At the end of the day, each stakeholder should consider why they are invested in the organization’s transformation to a Clinically Driven Revenue Cycle and what their role is in the process. Without a belief that there is something in it for each stakeholder, and more importantly the patient, the commitment the health care organization receives will lack the energy needed to meet the challenge.

Orders to scheduling

Orders to scheduling require a physician champion in the physician office and within other ambulatory venues if an organization is going to be successful in following a single process across the enterprise while also retaining or improving patient satisfaction levels and resource efficiencies. There are controls in the process to help provide appropriate standardization without taking away from physician decision-making in the clinical care process.  

A common pain point with orders to scheduling is staffing.  Schedulers in physician offices play different roles, so the work can be shifted without shifting the people to support the work. Providers can implement the best technology and have their staff adopt a mutually defined process, but without a realistic review of current and future staffing needs, results will vary. Some providers have brought in outside revenue cycle professionals to work with them to conduct an evaluation of staffing here and in other areas within the revenue cycle workforce.

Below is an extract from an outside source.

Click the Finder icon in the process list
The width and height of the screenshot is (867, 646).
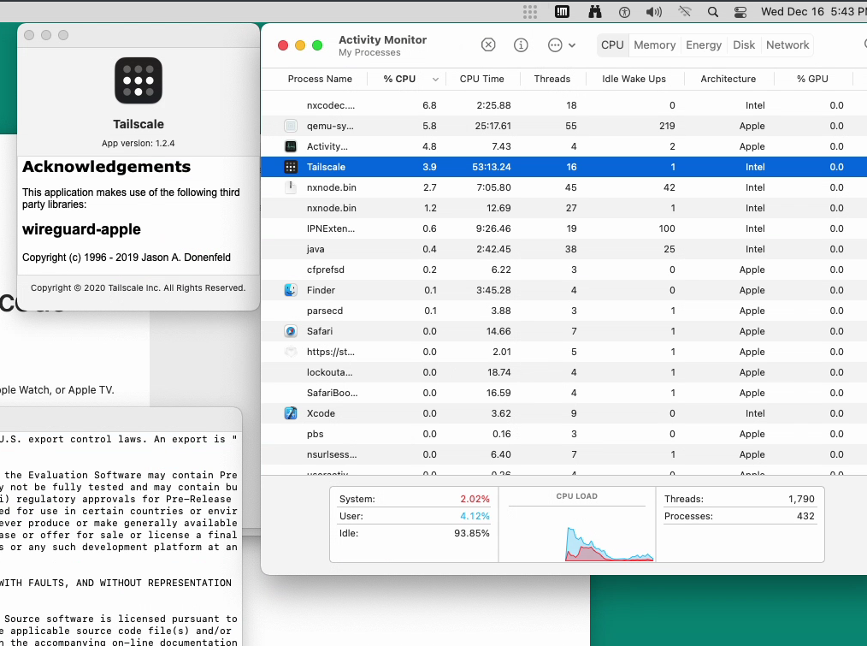click(x=291, y=290)
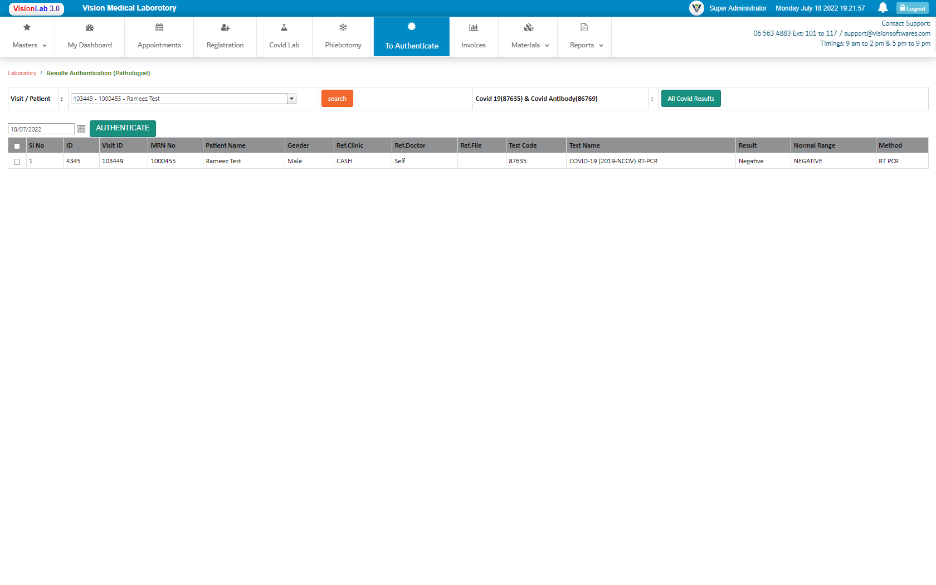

In a Clinically Driven Revenue Cycle model, the physician order drives the decision-making process. Schedulers no longer need to translate nonstandard appointment requests through phone calls or handwritten orders by fax. A task to the scheduler is delivered as a byproduct of the provider placing the order. Medical necessity can be considered at the time of the order or at scheduling, providing the patient with an educated experience prior to the day of care.

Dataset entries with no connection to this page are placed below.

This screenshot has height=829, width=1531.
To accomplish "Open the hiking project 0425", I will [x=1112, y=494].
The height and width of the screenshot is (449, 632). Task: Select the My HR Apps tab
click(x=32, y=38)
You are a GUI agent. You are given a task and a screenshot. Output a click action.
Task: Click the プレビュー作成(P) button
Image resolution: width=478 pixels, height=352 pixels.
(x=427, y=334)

Payers require authorization for the service being performed prior to care being received. A decade ago, if the service ordered, scheduled and/or performed was different than what the authorization granted, an organization could appeal it with the insurance company. This was done with a simple phone call and proof of medical necessity and then they would pay for the service. This forced organizations to place a significant amount of focus on denial management, rather than denial avoidance. In today’s world, there are few appeal departments within insurance companies. Providers essentially have one chance to get it right. The source of truth for scheduling, authorizing and performing services must be the clinical documentation. The reduction of human intervention and interpretation advances the movement to denial avoidance.

Patient accounting work queues

The keystone of success in a Clinically Driven Revenue Cycle is communication within the solutions. Imagine if a biller used language from scrubber edits to ask a coder to make a correction. Or, if a clinical documentation integrity specialist used language from Centers for Medicare and Medicaid Services to instruct a physician on how to document appropriately. How many organizations use email to request medical records or condition code updates on claims? With the use of standard messaging and other communications tools, non-automated items that need an extra set of expert eyes can be directed at the right time and to the right person, with clarity on next steps that need to occur. Additionally, there is the option to validate the work once completed.  

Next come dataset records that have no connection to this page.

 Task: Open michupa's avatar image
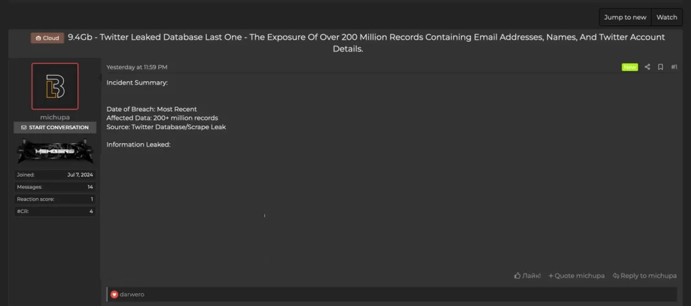pyautogui.click(x=55, y=86)
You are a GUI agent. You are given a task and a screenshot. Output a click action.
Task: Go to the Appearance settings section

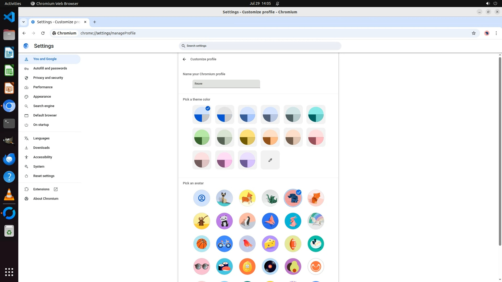tap(42, 97)
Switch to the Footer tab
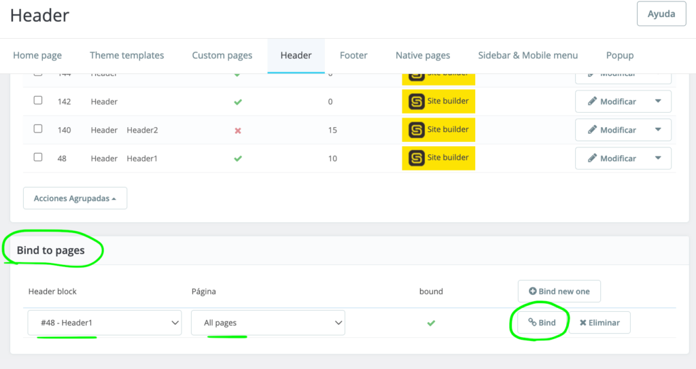Screen dimensions: 696x369 [x=353, y=56]
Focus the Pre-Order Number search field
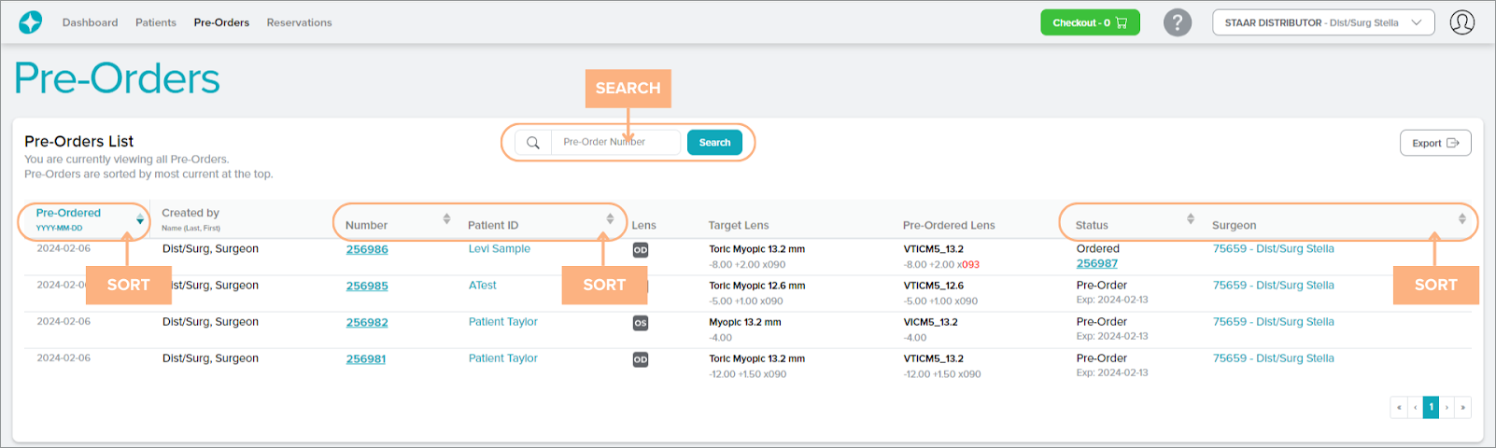The image size is (1496, 448). click(x=614, y=143)
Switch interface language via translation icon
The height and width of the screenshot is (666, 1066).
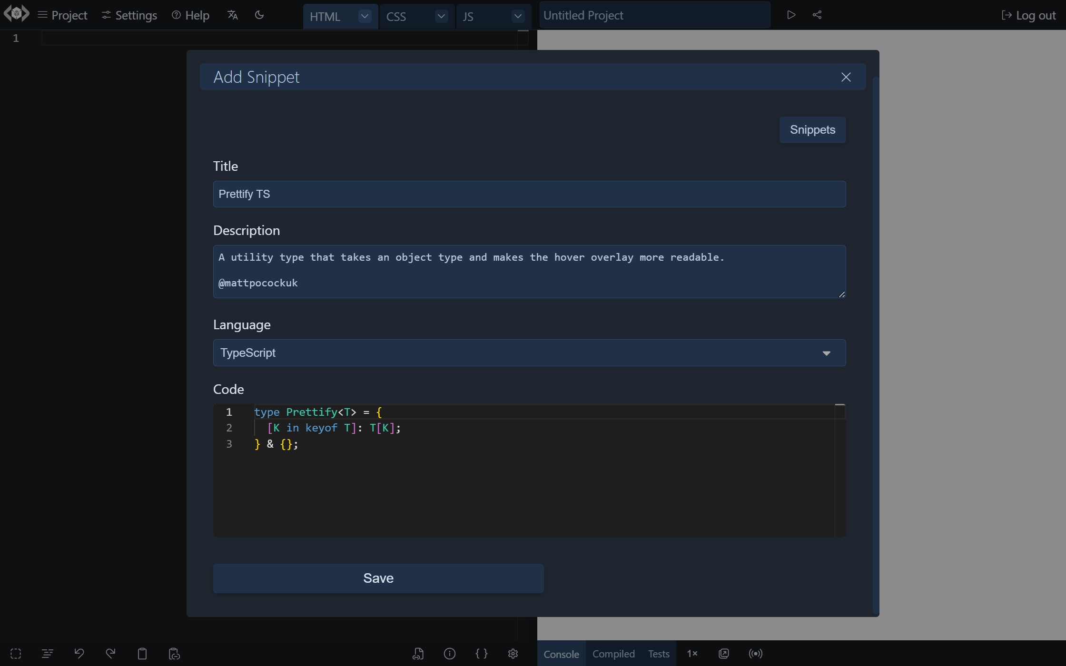[232, 15]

When adopted throughout the organization, a Clinically Driven Revenue Cycle can provide tighter integration between clinical and financial information and improvements in coding and billing accuracy. It can also increase productivity through integrated communication between clinicians, revenue cycle and payers; and foster more accurate reimbursement through enhanced coding and clinical documentation processes. Instead of driving the work and checking the box, an organization can drive results in avoiding denials, increasing clean claim rates, avoid re-work and reduce the chance for delayed and/or missed reimbursement opportunities.